→ **THE TASK**
Rewrite the lines starting at "664x477 pixels. How" and ending at "(x=861, y=478)", swapping "diagram" for "properties" and leaving everything else unchanged.

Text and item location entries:
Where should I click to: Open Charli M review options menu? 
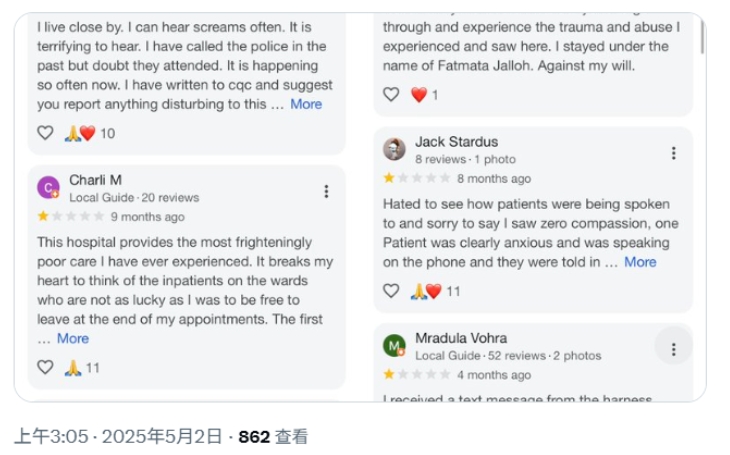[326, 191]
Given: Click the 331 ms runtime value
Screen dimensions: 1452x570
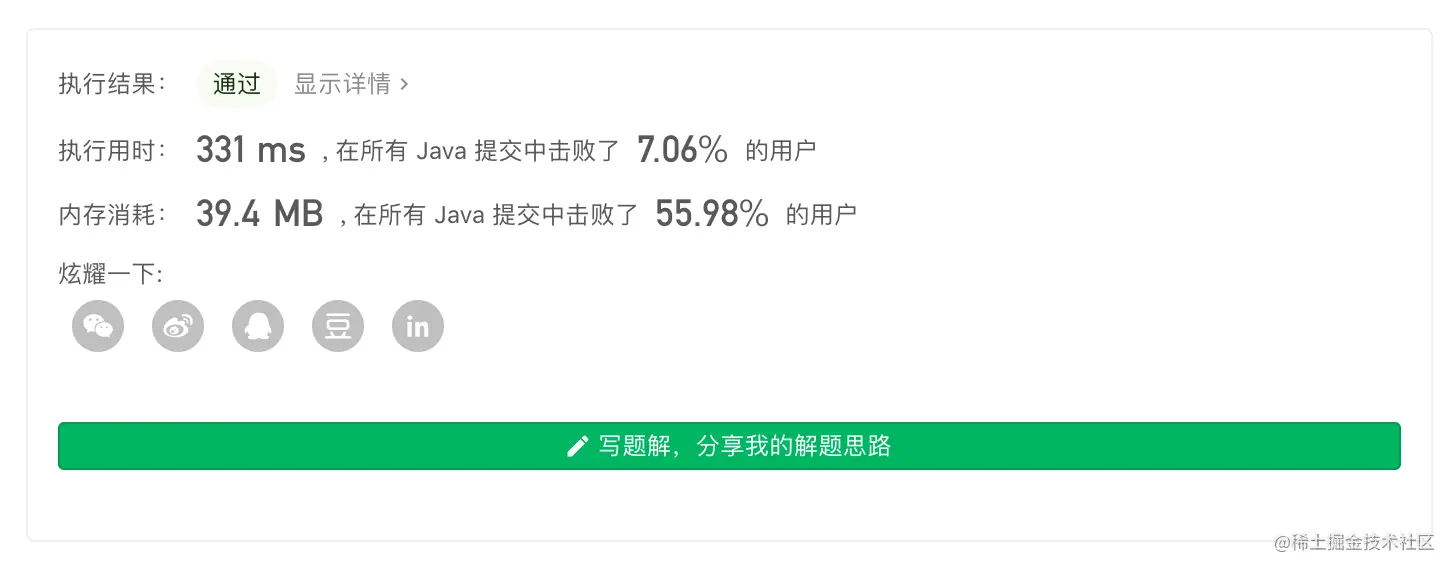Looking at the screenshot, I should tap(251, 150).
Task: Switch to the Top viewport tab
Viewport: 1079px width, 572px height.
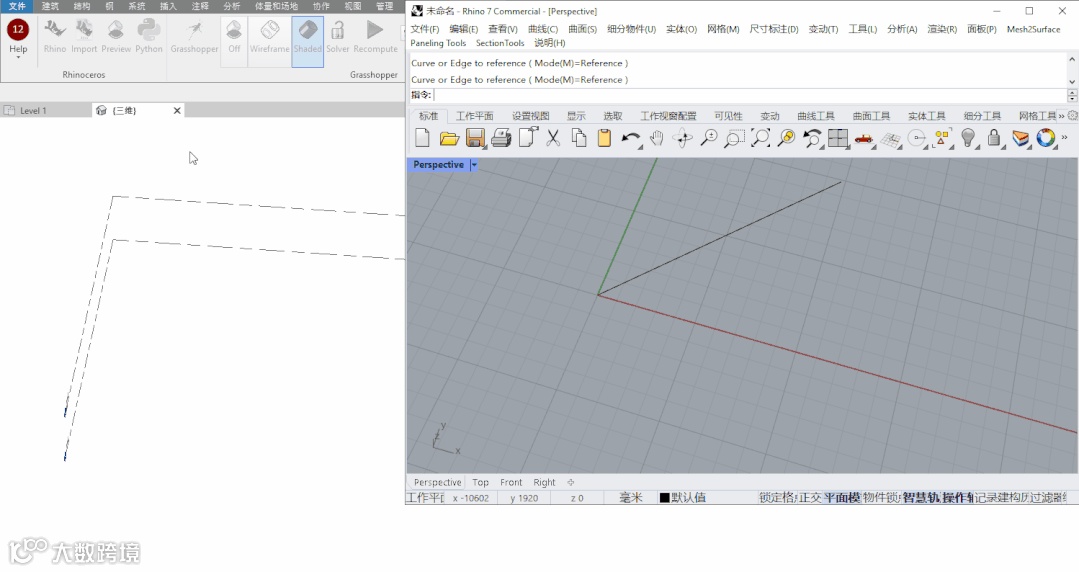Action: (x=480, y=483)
* * *
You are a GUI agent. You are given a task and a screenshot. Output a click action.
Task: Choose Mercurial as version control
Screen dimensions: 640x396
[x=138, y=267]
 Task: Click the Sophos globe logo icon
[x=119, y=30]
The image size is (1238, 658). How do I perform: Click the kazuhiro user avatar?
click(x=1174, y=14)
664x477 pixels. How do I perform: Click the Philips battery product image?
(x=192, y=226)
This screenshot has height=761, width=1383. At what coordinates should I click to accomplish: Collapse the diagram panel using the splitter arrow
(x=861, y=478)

→ **TASK SOLUTION**
664x477 pixels. How do I perform: Click the Philips battery product image?
(x=192, y=226)
This screenshot has height=761, width=1383. At what coordinates should I click to accomplish: Collapse the properties panel using the splitter arrow
(x=861, y=478)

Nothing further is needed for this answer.